In 1967, Cardiff-born Shelley co-founded the band Hills Contemporary Grass with Tony Bourge on guitar and vocals and Ray Phillips on drums. The following year they changed their name to Budgie.

Shelley is often compared to Rush bassist/vocalist Geddy Lee, as they both share the position of bassist/vocalist in power trio bands, both have distinctive high-pitched singing voices, and during the mid- to late 1970s, they bore a striking resemblance to one another, with long, straight hair and large glasses. Both vocalists possessed a high tenor vocal range, but unlike Lee, who is a fingerstyle player, Shelley played bass with a pick. In addition to singing and playing bass for the group, Shelley also performed keyboards on Budgie's early albums, including the Mellotron on "Young Is a World" from the band's second album Squawk.

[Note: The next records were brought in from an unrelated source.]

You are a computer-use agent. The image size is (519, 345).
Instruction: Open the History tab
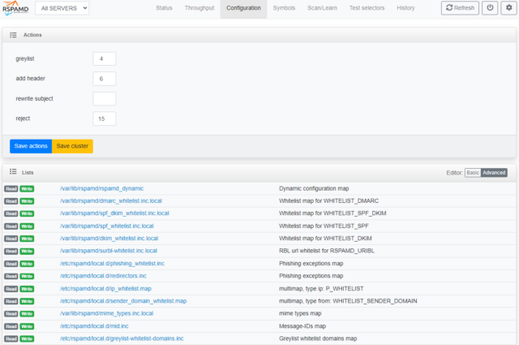click(405, 8)
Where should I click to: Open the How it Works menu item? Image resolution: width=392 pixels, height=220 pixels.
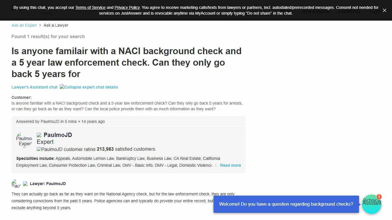tap(315, 11)
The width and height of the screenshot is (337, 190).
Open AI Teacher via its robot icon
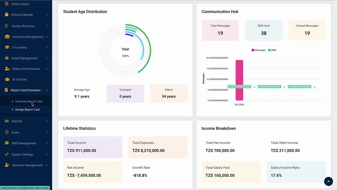pos(7,79)
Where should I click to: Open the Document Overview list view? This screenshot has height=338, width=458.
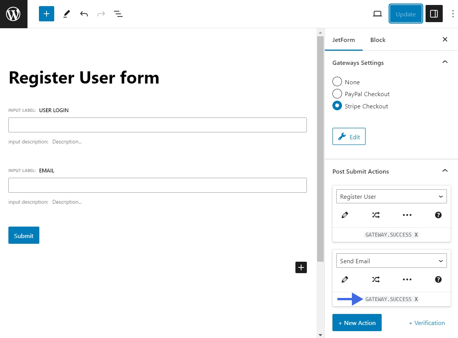point(118,14)
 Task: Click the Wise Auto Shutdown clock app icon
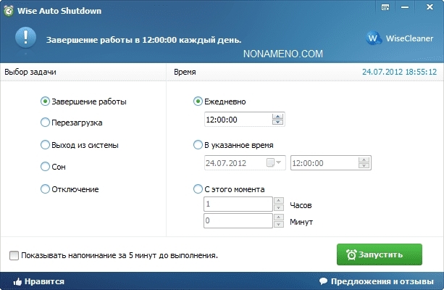point(9,11)
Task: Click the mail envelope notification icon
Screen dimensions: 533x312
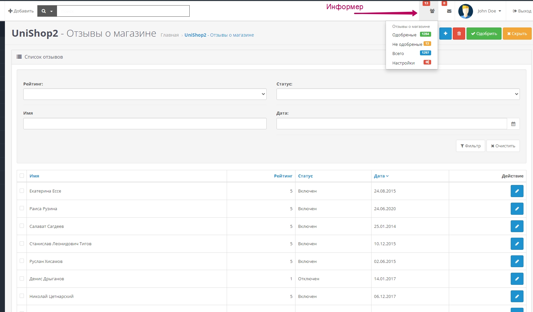Action: click(449, 11)

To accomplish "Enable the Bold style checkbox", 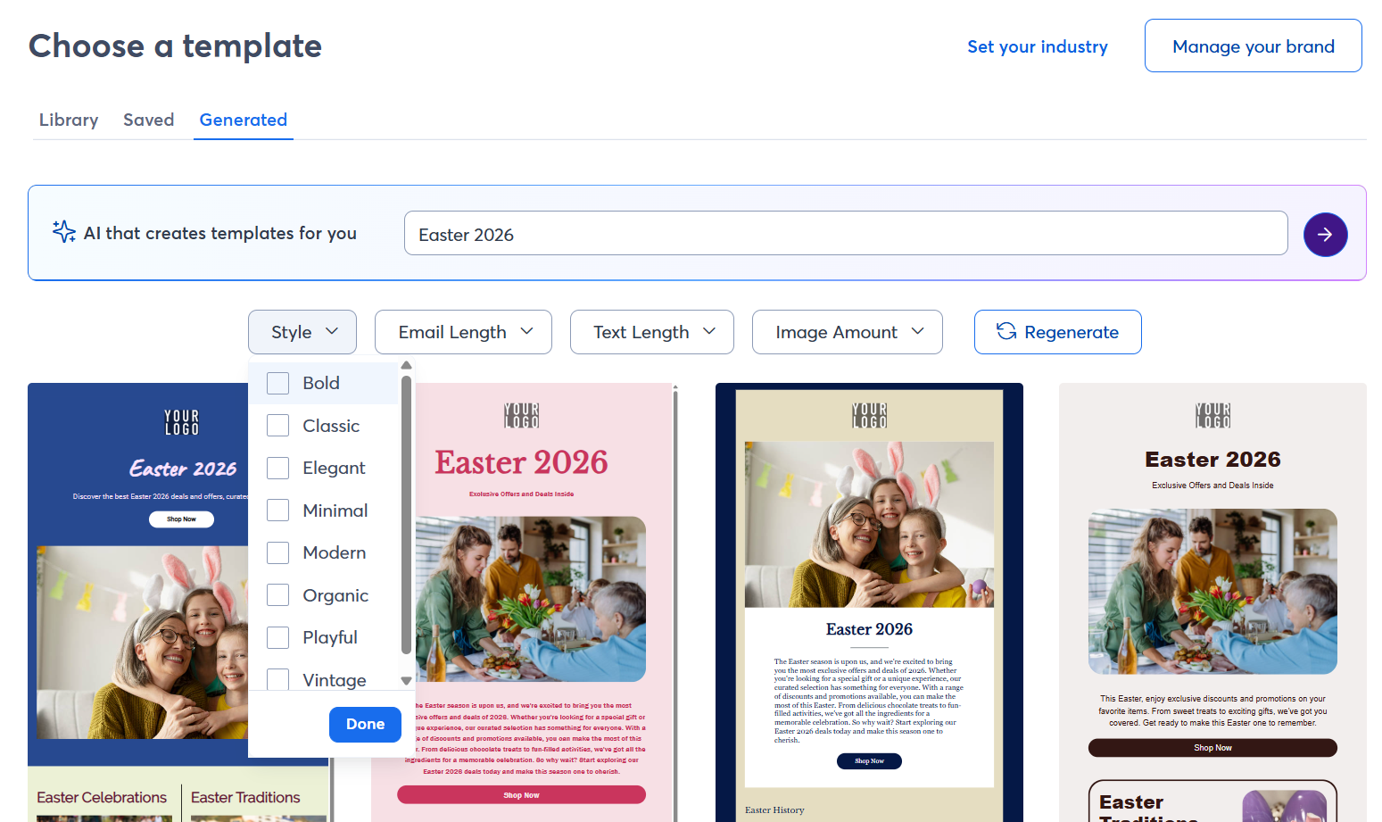I will [x=277, y=382].
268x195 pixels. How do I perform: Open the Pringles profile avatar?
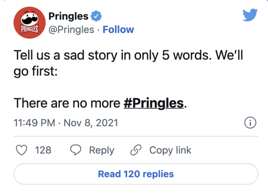coord(30,22)
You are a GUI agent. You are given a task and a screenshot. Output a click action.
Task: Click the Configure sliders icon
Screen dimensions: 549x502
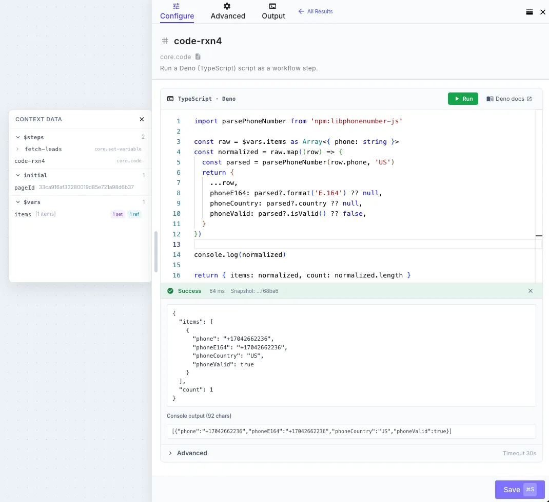pos(177,6)

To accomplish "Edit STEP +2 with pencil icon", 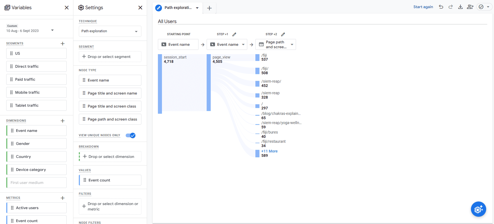I will 283,34.
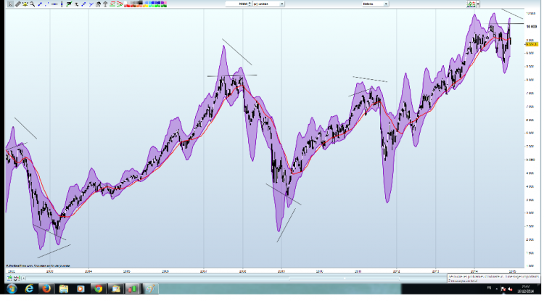Click the units number input field

coord(236,4)
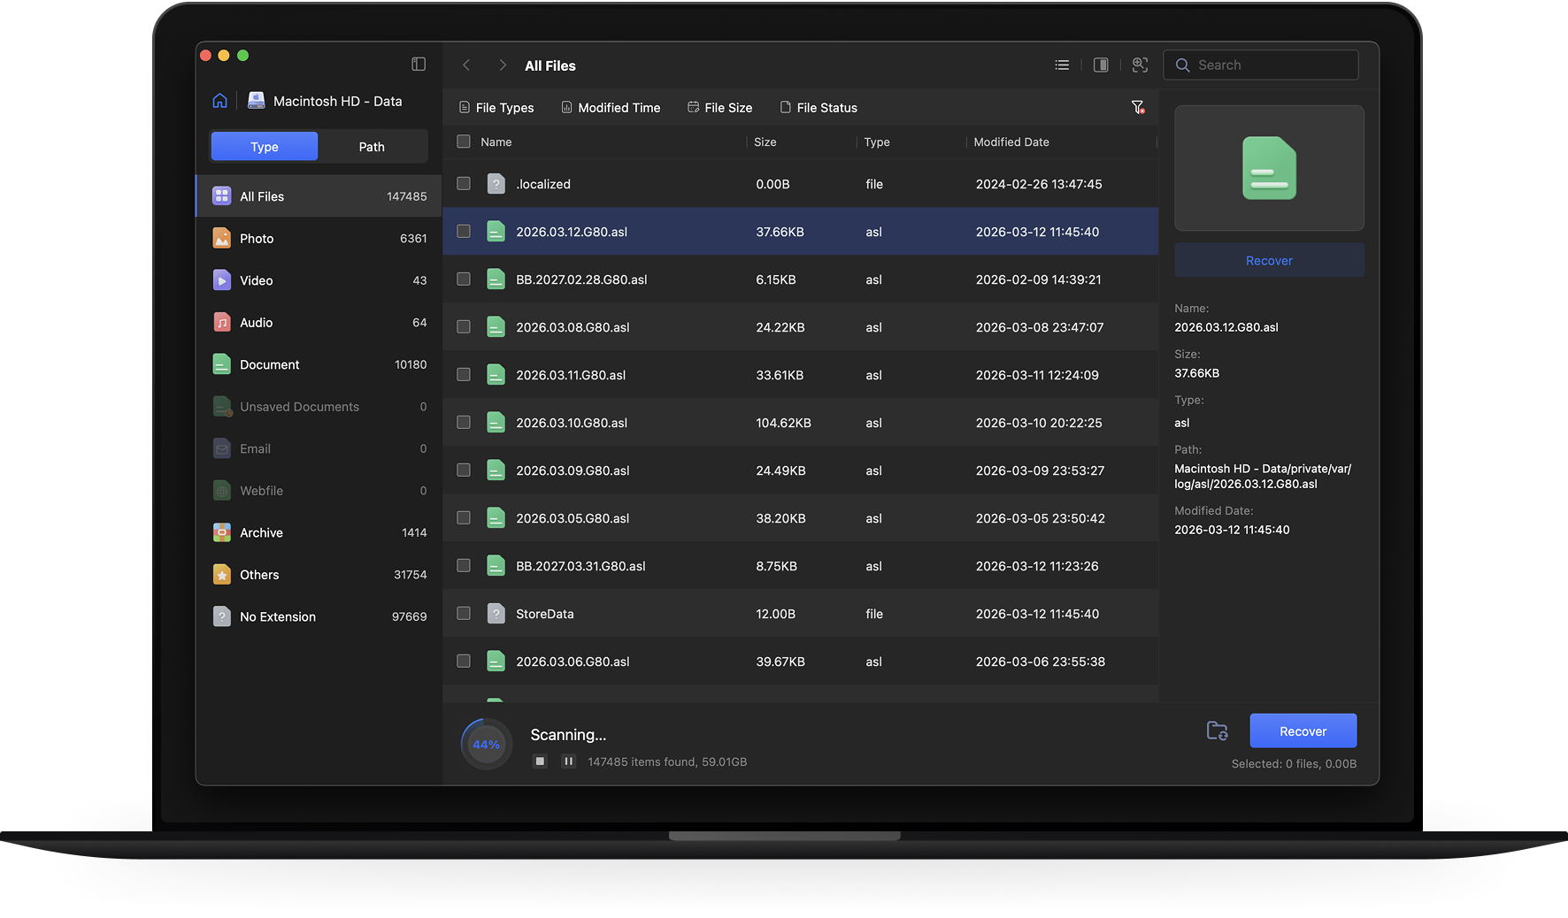
Task: Switch to the Path tab
Action: click(372, 147)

Budgie's November 2010 tour of Central Europe had to be cancelled as Shelley was hospitalised on 9 November in Wejherowo, Poland, with a 6 cm aortic aneurysm. After surgery, he returned to Britain for recovery, but no decision about the future of the band had been made. By the time of his death in 2022, Budgie were considered disbanded or on hiatus, having not performed or recorded since Shelley's hospitalisation.

==Personal life and death==
Burke Shelley was born in Cardiff, the second child of John B. Shelley and Vera Selwood, and was one of seven children born between 1949 and 1959.
Shelley was a father of four children. In a 2010 interview for the BBC documentary Heavy Metal Britannia, Shelley expressed his Christian beliefs and said he had always been uncomfortable with the occult-themed lyrics of bands such as Black Sabbath.

In the final years of his life, Shelley suffered from Stickler syndrome and, on two occasions, had an aortic aneurysm. He died in his sleep at the University Hospital of Wales in Cardiff on 10 January 2022, aged 71.